I’ve been following a lawsuit filed against White Management. White Hat Management is a for-profit charter school management company that operates in Ohio and Florida.
The case began in May of 2010:
A group of Cleveland and Akron charter schools is in open rebellion against the for-profit management firm that runs the schools. An unusual lawsuit brought Monday by 10 governing boards of Hope Academies of Cleveland and Akron and Life Skills Centers of Cleveland and Akron alleges that a 2006 state law passed by majority-party Republicans is unconstitutional and gives the for-profit company unchecked authority.
Charter schools are publicly funded but privately operated. In the case of White Hat Management, 96 percent of the state funding flows to the company. The governing boards say that White Hat’s interest in making a profit conflicts with the schools’ goal to educate. The suit, filed in Franklin County Common Pleas Court, says that the boards are “virtually impotent to govern the schools.”
They say that White Hat has refused to provide detailed financial information such as unaudited quarterly financial reports required under the management agreement with the schools. White Hat has also refused to provide details on grants received and also failed to spell out what funds were used to purchase school property and equipment since 2004, the suit charges.

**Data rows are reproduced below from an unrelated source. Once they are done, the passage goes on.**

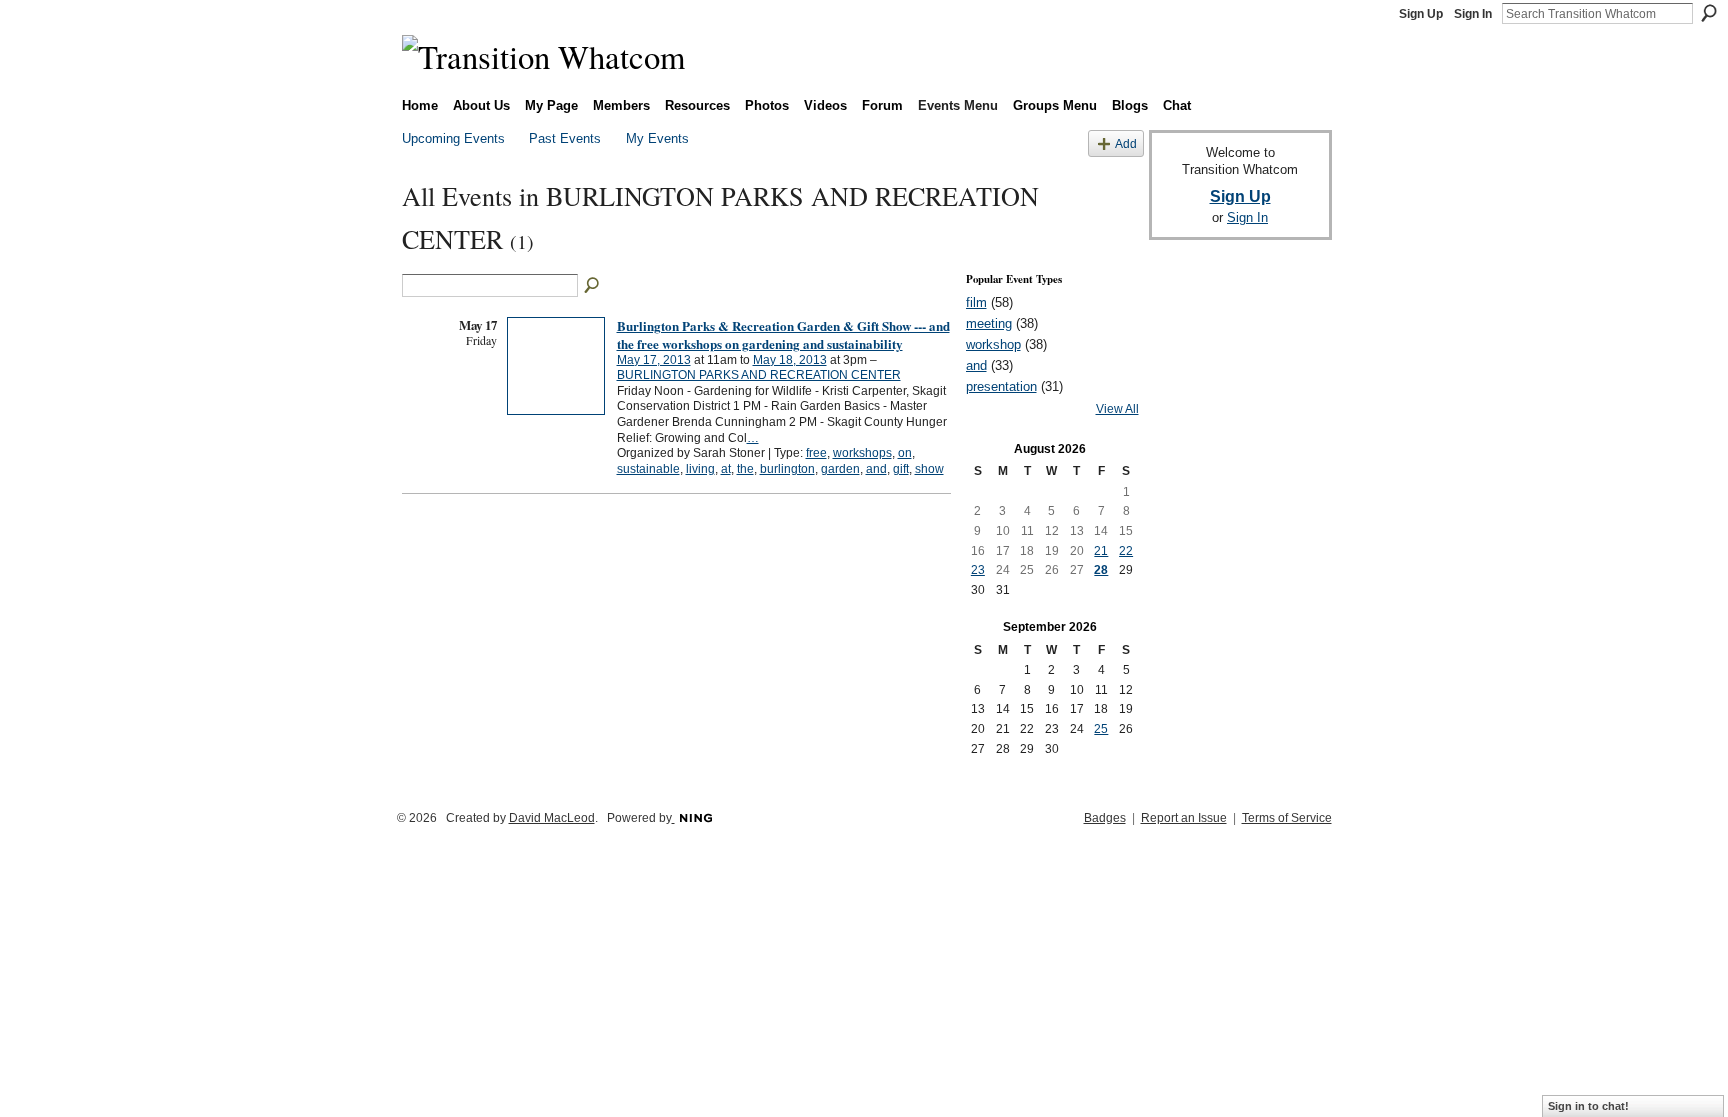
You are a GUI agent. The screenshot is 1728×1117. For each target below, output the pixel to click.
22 (1126, 551)
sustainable (648, 469)
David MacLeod (552, 818)
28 (1101, 570)
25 (1101, 729)
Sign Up (1421, 14)
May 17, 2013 (654, 360)
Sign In (1473, 14)
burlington (787, 469)
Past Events (565, 138)
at (726, 469)
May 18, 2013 (790, 360)
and (876, 469)
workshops (862, 453)
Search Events (593, 286)
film (976, 302)
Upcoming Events (453, 138)
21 (1101, 551)
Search (1709, 13)
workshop (993, 344)
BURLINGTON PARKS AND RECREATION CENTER (759, 375)
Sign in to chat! (1588, 1106)
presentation (1001, 386)
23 (978, 570)
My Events (657, 138)
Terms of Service (1287, 818)
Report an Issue (1184, 818)
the (745, 469)
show (929, 469)
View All (1117, 409)
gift (901, 469)
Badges (1105, 818)
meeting (989, 323)
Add (1126, 143)
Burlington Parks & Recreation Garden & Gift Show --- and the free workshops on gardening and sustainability (783, 334)
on (905, 453)
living (700, 469)
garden (840, 469)
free (816, 453)
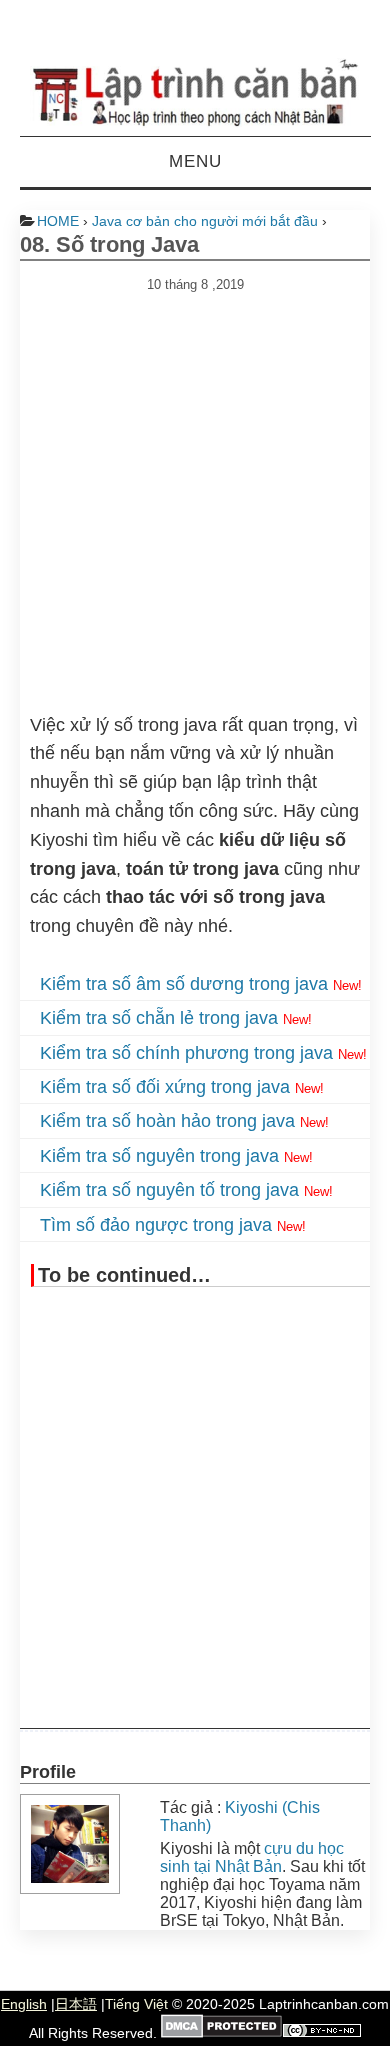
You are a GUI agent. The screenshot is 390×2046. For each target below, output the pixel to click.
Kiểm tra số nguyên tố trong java (169, 1190)
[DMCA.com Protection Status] (221, 2033)
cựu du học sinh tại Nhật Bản (252, 1857)
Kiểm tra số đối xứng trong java (165, 1087)
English (24, 2004)
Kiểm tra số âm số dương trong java (184, 984)
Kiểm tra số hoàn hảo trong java (167, 1121)
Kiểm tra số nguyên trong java (159, 1156)
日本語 (76, 2004)
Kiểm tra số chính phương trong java (186, 1053)
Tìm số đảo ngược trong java (156, 1225)
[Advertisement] (195, 487)
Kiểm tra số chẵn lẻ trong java (159, 1018)
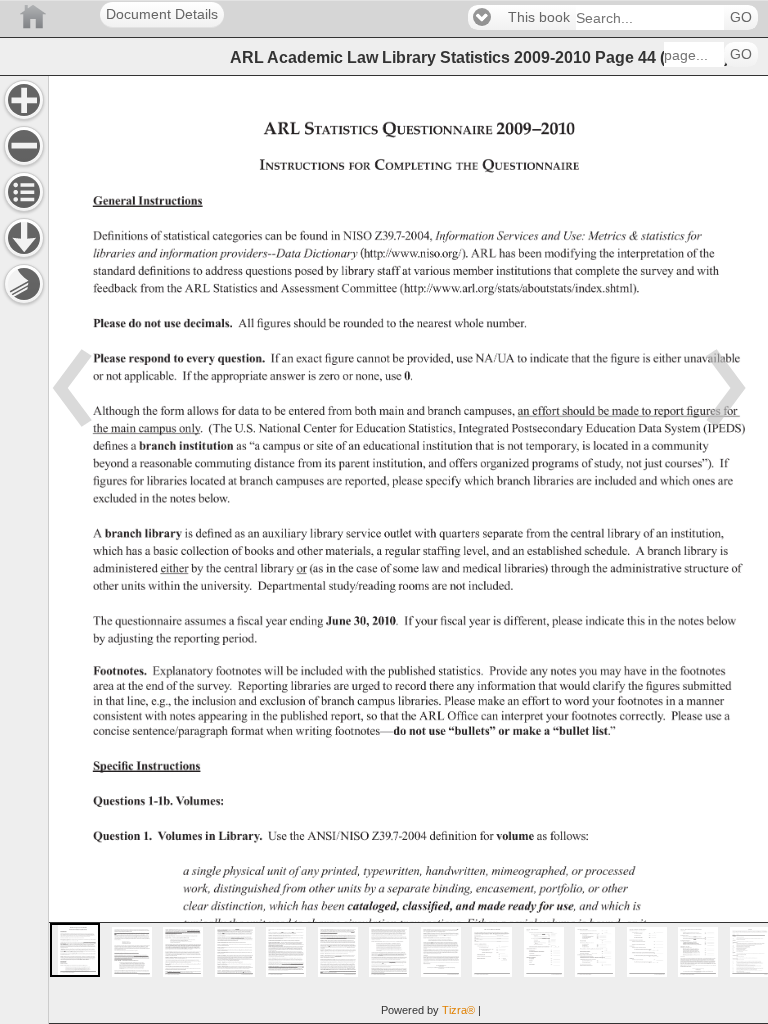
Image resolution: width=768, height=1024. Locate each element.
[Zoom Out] (24, 146)
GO (741, 17)
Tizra (458, 1010)
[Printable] (24, 284)
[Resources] (24, 238)
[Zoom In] (24, 100)
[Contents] (24, 192)
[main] (408, 549)
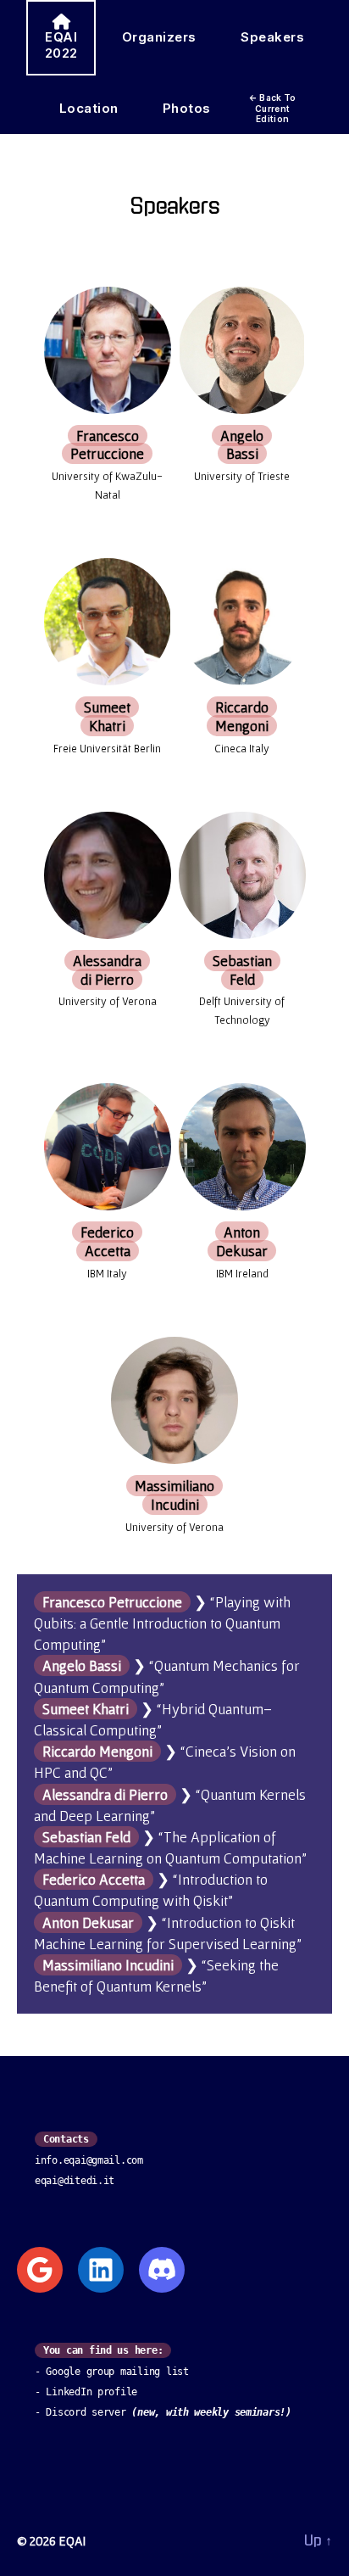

And this month, we (the people) got a good ruling on a discovery request:
Although charter school operator and GOP donor David Brennan has long maintained that he does not have to show how his charter schools spend the millions they receive in taxpayer money each year, a Franklin County judge disagreed and ordered Brennan to open his books.
The ruling is a remarkable victory for open and accountable government and for parents who have been struggling to learn why schools run by White Hat Management have consistently had abysmal academic records.
White Hat gets 96% of all state funds provided to the complaining charter schools but has long maintained that how it spends the public’s money is not the public’s business.A Franklin County judge disagreed: Ohio law “clearly and unambiguously requires operators of community schools to provide their governing authorities with a detailed accounting of how public funds were spent,’’ according to a Wednesday ruling by Franklin County Common Pleas Judge John Bender.
White Hat has control of 96% of state funding, but they also have control of 100% of federal funding, with oversight by a community board where the members of the board themselves state in the complaint that they are “virtually impotent to govern the schools”.
The linked article is a little breathless. It’s not a “remarkable victory”. They won some and they lost some, and keep in mind this is a just a ruling on a discovery motion in an ongoing lawsuit. This whole thing could get interesting when we finally, finally get a peek at White Hat’s books.